Re: [PATCH] iommu/arm-smmu-v3: Add tracepoint for EVTQ events

From: Robin Murphy

Date: Thu Jun 25 2026 - 13:17:10 EST


On 24/06/2026 9:43 am, chenjun (AM) wrote:
在 2026/6/23 23:31, Robin Murphy 写道:
On 13/06/2026 2:00 pm, Chen Jun wrote:
Events reported by the SMMU can severely impact accelerator
performance. Currently, only events that the SMMU fails to handle are
printed to the kernel log, leaving most events invisible to users.
To analyze and optimize accelerator performance, complete visibility
into all SMMU-reported events is required.

What events, exactly? AFAICS the only events we should expect to handle
"invisibly", without being some unexpected error condition worth
screaming about, would be stalls for SVA page faults, and if SVA isn't
generically accounting page faults itself then I would imagine it
probably should.

Thanks,
Robin.


AF and WP faults are common occurrences. and they can significantly
impact SMMU performance. If we can determine exactly at which address
and what type of page fault occurred, it would help us avoid SVA page
fault events through other means.

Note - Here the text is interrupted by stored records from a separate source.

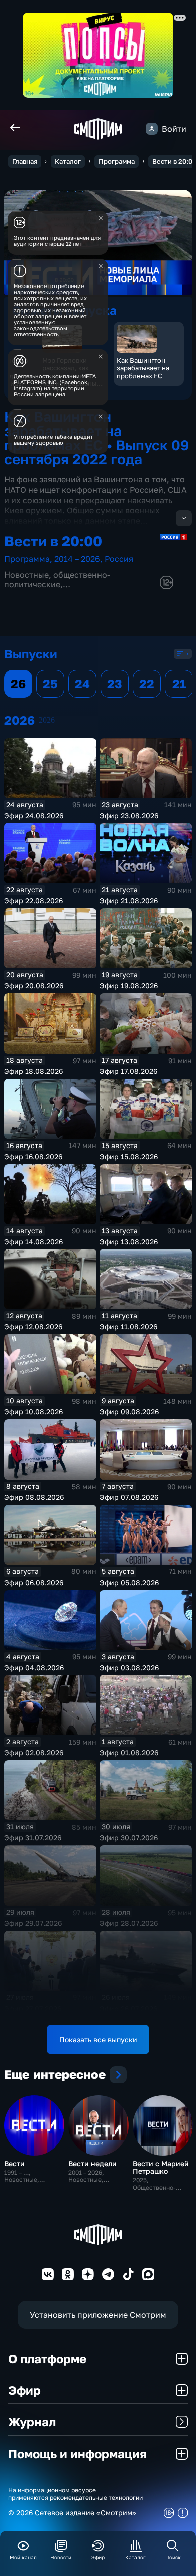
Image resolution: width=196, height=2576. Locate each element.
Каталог (68, 161)
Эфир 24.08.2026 (33, 815)
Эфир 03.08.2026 (129, 1667)
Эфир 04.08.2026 (34, 1667)
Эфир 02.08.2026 (33, 1752)
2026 (47, 719)
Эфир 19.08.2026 (129, 985)
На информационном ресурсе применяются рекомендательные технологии (75, 2494)
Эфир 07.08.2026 (129, 1497)
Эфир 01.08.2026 (129, 1752)
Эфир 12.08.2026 (33, 1326)
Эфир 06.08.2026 (33, 1582)
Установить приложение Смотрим (98, 2315)
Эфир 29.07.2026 (33, 1923)
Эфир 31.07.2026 (32, 1837)
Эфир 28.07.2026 (129, 1923)
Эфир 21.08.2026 (129, 900)
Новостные (26, 574)
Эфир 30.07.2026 (129, 1837)
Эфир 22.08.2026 (33, 900)
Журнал (32, 2421)
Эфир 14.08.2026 (33, 1241)
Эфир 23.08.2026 (129, 815)
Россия (119, 559)
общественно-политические (57, 579)
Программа (117, 161)
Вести (14, 2163)
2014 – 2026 (77, 559)
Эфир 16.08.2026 (33, 1156)
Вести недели (92, 2163)
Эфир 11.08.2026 (128, 1326)
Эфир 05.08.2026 (129, 1582)
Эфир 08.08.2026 (34, 1497)
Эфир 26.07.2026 (128, 2008)
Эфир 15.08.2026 (129, 1156)
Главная (24, 161)
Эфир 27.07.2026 (32, 2008)
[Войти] (152, 129)
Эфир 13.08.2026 (129, 1241)
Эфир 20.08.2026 (33, 985)
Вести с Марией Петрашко (161, 2167)
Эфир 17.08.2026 (128, 1071)
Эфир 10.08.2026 (33, 1411)
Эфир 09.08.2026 (129, 1411)
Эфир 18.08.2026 (33, 1071)
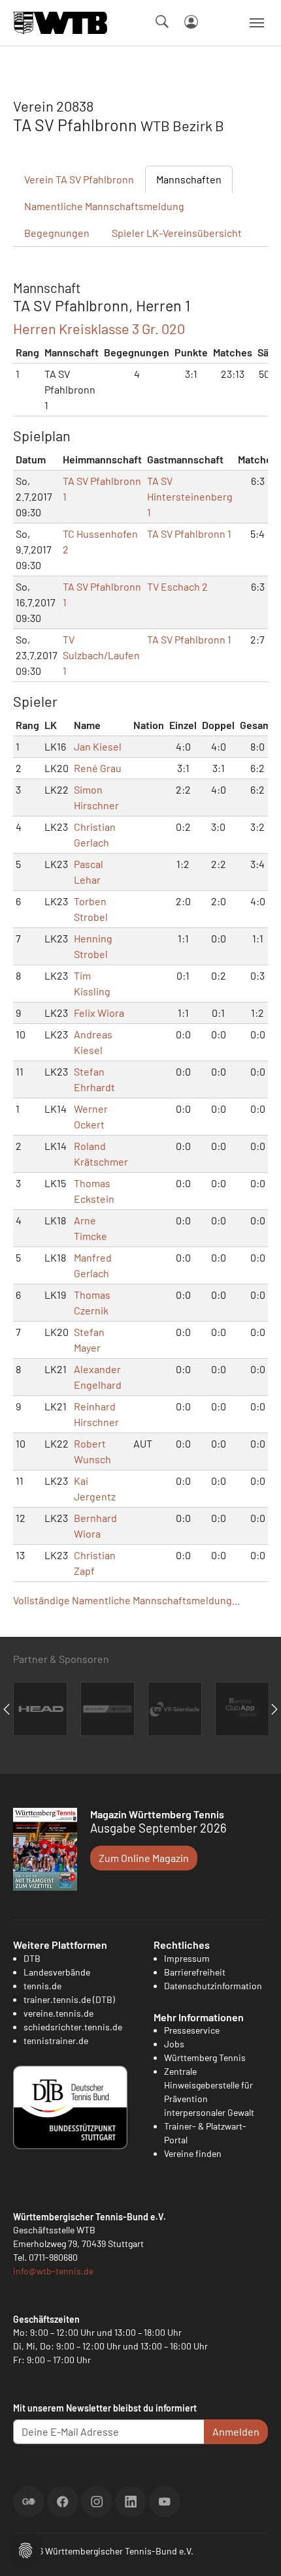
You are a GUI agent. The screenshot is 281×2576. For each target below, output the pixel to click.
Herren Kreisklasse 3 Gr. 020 (99, 328)
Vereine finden (193, 2153)
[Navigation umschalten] (257, 23)
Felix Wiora (99, 1012)
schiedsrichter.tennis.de (73, 2026)
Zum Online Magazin (144, 1858)
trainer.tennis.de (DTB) (69, 1999)
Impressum (187, 1958)
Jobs (174, 2043)
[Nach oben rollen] (255, 2550)
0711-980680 (53, 2257)
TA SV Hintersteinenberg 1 (190, 496)
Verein (79, 179)
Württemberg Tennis (205, 2057)
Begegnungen (57, 232)
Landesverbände (57, 1972)
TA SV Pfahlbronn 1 (189, 533)
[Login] (191, 22)
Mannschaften (189, 179)
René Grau (98, 768)
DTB (32, 1958)
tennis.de (42, 1985)
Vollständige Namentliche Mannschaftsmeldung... (126, 1600)
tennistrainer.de (56, 2040)
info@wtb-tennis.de (53, 2270)
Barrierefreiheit (194, 1972)
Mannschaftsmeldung (104, 206)
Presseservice (192, 2030)
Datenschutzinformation (213, 1985)
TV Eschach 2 (177, 586)
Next (274, 1709)
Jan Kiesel (98, 746)
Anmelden (235, 2431)
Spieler (177, 232)
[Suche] (162, 21)
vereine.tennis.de (58, 2013)
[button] (25, 2549)
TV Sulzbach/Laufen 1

Also, I don't see any separate
accounting for page fault events in the SVA flow.

Right, and that's what I'm getting at. By nature, handling IOMMU page faults is always going to be less efficient than a CPU handling its own fault synchronously; that is not unique to Arm SMMU. The methods for pre-faulting pages from the CPU side to minimise avoidable IOMMU faults are not unique to Arm SMMU either. And if you care about this, then it's highly likely that other SVA users across all architectures will care about it too. Thus it seems like a pretty clear argument for having something nice like /proc/vmstat for SVA processes to give users sufficiently visible accounting of IOMMU faults to decide whether it's worth tuning their application.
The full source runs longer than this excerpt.